We'll just skip circle time today.

This morning, I thought the kids and I would go outside a little extra early, enjoy the nice cool weather, do the art project I had planned in the beautiful outdoors.

However, each time I asked the children if they were ready for circle time, which is what we do before heading outside for snack and outdoor play, they said no.

It was clear that they were really enjoying their indoor play time. With each other. With our stuff.  The vibe of our small class size in the summer.


I asked again at 9:45 whether they were ready to finish up inside and move on to circle time.  I asked at 9:50. I asked at 10. I asked at 10:15. They repeatedly said no.  It became clear they were not motivated to do anything except to continue the play themes they had spent the whole morning constructing.

I wanted to honor their play. That's why I asked to do circle rather than telling them. Usually, I say "It's time for circle". Today, I asked "Do you want to clean up for circle tiem?".   They just seemed so invested in their play, and what was it to me, whether we stuck to the schedule or not?

Finally at around 10:45, I started getting antsy. If we have circle too late, snack is too late, children get hangry, the whole systems fails. So I thought, hm, they can sacrifice circle time if they want. I'll just have an extra social snack time so we can all feel seen and heard and connected. That's the point of circle time, anyway.
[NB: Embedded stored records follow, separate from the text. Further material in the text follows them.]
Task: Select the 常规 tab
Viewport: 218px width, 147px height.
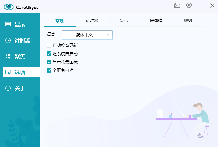Action: click(x=60, y=21)
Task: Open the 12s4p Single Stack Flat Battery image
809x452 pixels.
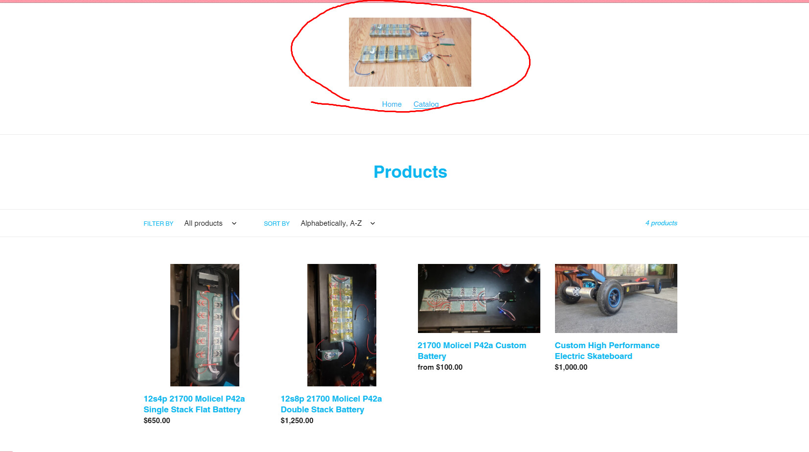Action: (205, 325)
I was sure they would skip circle time in lieu of extra play time. And, I'm not going to say my feelings weren't a little hurt that they didn't care about "my" circle time, which I consider fun and something that elicits loads of motivation and participation and excitement.  I started doubting myself. Maybe I've lost my teaching mojo and my circle times are no longer fun or interesting. Maybe I've lost that magic of creating a circle time that induces a sense of wholeness to the individual and the group and builds up our little community members. Maybe I've lost my touch.  My circle time used to be so outrageous and spontaneous and fun. I guess it's turned hum drum and they would just rather free play all day.

So I offered them a circle time alternative. I announced this to the group:

"If you would rather play an extra three minutes than have circle time, I'm willing to let you do that. But if you take the extra time to play, no circle, because we have to have snack soon."

That's when I heard the murmurs. "What? No circle?" "Then when will circle time be?" "What did Stephanie say?"
Mass confusion ensued until one spokesperson said "Okay, we'll take circle time". They promptly began putting toys away.

Why did they take the circle time option? My ego tells me it's because I'm fun and know how to make that time engaging for kids and I'm this old experienced teacher who just know how it's done.  My more logical brain tells me that its because even tho they loved the make believe play that was happening, they are still children, and children need to feel the sense of routine, and they want to come together for this special group time to be seen and heard and acknowledged.

I'm honored to be a part of this.  So deeply honored.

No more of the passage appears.